Geospatial Modelling Environment

Strategic commands, functions and clauses

Powerful techniques to help you automate commands and process your data more efficiently

Strategic commands

There are 5 important features of GME that I strongly recommend you learn about before using GME. They will change the way you use GME, design geospatial analyses, organise your data, and share analysis ideas with others. They are fundamental tools for efficient data analysis. If you use R, no doubt you will recognize the value of these features already. While some of them can be used individually, exploiting the power of GME involves using them together. The few minutes it takes you to read this section is time well spent. I summarize the features here, but more detailed syntax help is provided for each one in the Command Reference section.

1. For loops. These are a basic programming construct that allows you to repeat one or more commands many times. An "index variable" (usually a single letter) is used to control the number of iterations. Importantly, this index variable can be used within the block of commands in the loop to alter the arguments to the commands. For loops can be nested. An example is provided below.

2. Variable assignment for simple data types. This allows you to define your own variables, and set them to equal a simple data type: text (strings), integers, double precision numbers, or one dimensional vectors of strings or numbers. This feature enables you to write easily re-usable scripts: you only need to set the variables once at the beginning of your script, and then you can refer to the variable name in all subsequent commands. One obvious way that this is useful is if you want to run the same set of commands on similar datasets in many folders, or on different drives or computers - you only need to change the path variable once rather than search and replace the incorrect path in every single command. (Also see the ls() command when using variable assignment).

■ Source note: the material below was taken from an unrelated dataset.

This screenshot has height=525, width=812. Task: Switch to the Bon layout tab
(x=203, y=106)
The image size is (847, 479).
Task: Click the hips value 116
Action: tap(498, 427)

3. r.eval() function. This function evaluates R code, retrieves the output of that code, and embeds it into the GME command string. This provides you with a way of linking the phenomenal power of R with GME. Sometimes the r.eval() functions is simply a matter of convenience , for instance, rather than typing a 50 value sequence by hand, e.g. c(0, 0.02, 0.04 ... 0.98, 1), we could type r.eval(seq(0,1,0.02)). More importantly, it allows you to access much more powerful R code to parameterize your GME commands. For instance, you might use the optimisation commands in R to generate a maximum likelihood parameter value.

4. paste() function. This function is similar to the R paste function. It allows you to construct strings (text) dynamically. This is particularly important within for loops. For instance, assuming we have set the variable called path (path <- "C:\data\rasters\"), and we have written a for loop as for(i in 1:3){...}, then this paste function: paste(path, "tmband", i, ".tif") evaluates to: "C:\data\rasters\tmband1.tif" in the first loop. A more complete example is provided below.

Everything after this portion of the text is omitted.